**Tarefas propostas:**
**A.** Responda com base no trecho sobre fé e ação:
(i) O que se deve fazer diante de uma doença maligna?
(ii) A que se compara quem ora mecanicamente?
(iii) Segundo o trecho, o que alguém precisa fazer para se tornar conhecido como escritor?
**B.** Dê sequência ao trecho sobre fé e ação a partir da última frase.

**Trecho apresentado:**
★ ★ ★

Sim, a fé remove montanhas, respondeu meu querido amigo. Preciso é, porém, andar a cata dos instrumentos necessários para remover a montanha, depois utilizá-los, fazer o trabalho e ter perseverança se a coisa andar lerda. Se tenho uma doença maligna devo procurar um médico para tratar-me, devo tomar os remédios, devo buscar dentro de mim a causa daquela doença e devo ter paciência se a coisa não acontecer do jeito que eu espero. Eu acredito em ação e acredito em compromisso. Se quero que o campo frutifique tenho que trabalhar a terra, se quero me tornar conhecido como escritor, tenho que escrever o livro. Tenho que providenciar boas sementes e adubar a terra e regar os brotos, tenho que aprender a língua mãe, da qual vou me utilizar para escrever, tenho que dominá-la, tenho que entender do tema. Mesmo rezar exige ação e comprometimento. Não basta orar mecanicamente como um papagaio ensinado. Tenho que entender as palavras, deixar que elas se agarrem em mim, usá-las como algo que desperta em mim a vontade de ser e de fazer algo, a vontade de ser abençoado por algo. Como um instrumento bem tocado a oração modificará padrões e algo surgirá daí. Veja, eu sou padre há muito tempo e foi preciso muito para que eu aqui chegasse. Estudei com afinco, orei muito e agi muito.

★ ★ ★

**Dados fornecidos:**
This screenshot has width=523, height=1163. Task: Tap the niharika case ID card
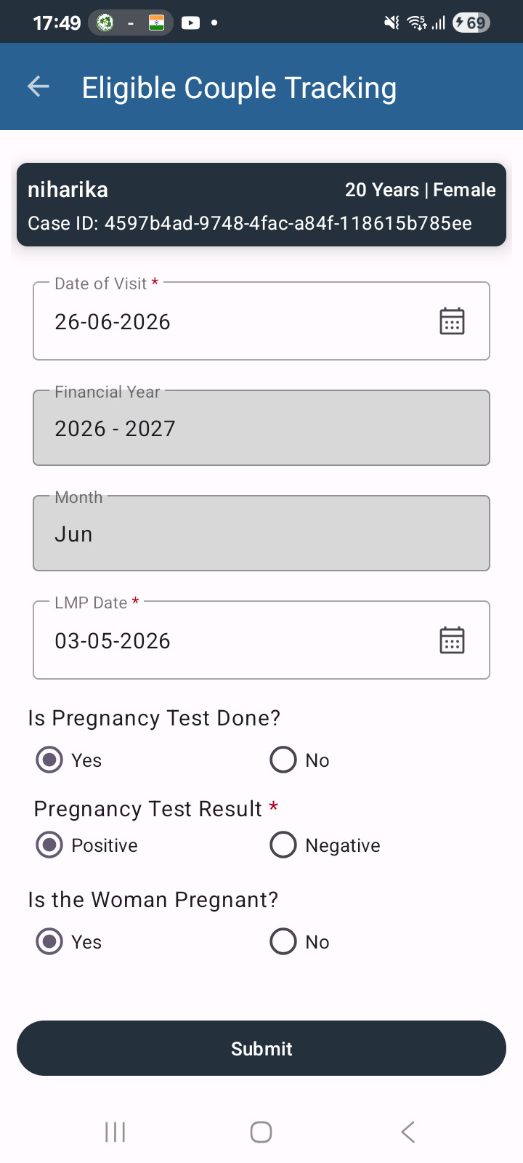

★ ★ ★

**Respostas por tarefa:**
**A.**
(i) Procurar um médico, tomar os remédios, buscar dentro de si a causa da doença e ter paciência se as coisas não acontecerem como se espera.
(ii) A um papagaio ensinado.
(iii) Escrever o livro.

**B.**
E assim falou aquele representante da Santa Madre Igreja, naquele frio dia de inverno, daqueles que só São Paulo sabe ter. Eu continuei a achar esquisito, mas não deixava de fazer sentido.

Hoje, concordo com ele. Não basta dizer que temos fé. Se nos sentamos à beira do caminho, à espera de algo pelo qual não lutamos, mais provável é que envelheçamos ali sem atingir o que almejávamos. Ação e comprometimento são grandes companheiros da fé. Digo mais: se tenho algo a fazer e coloco meu projeto em execução e vejo a coisa fluir e andar e produzir, a minha fé se apresenta. Pois percebo do que sou capaz e me fortaleço e me predisponho a agir de novo e a colher novos frutos. Este é o milagre que existe. Está na possibilidade de agir e de se empenhar na ação. Algo que já se encontra em nós. É potência. Basta que seja acionado.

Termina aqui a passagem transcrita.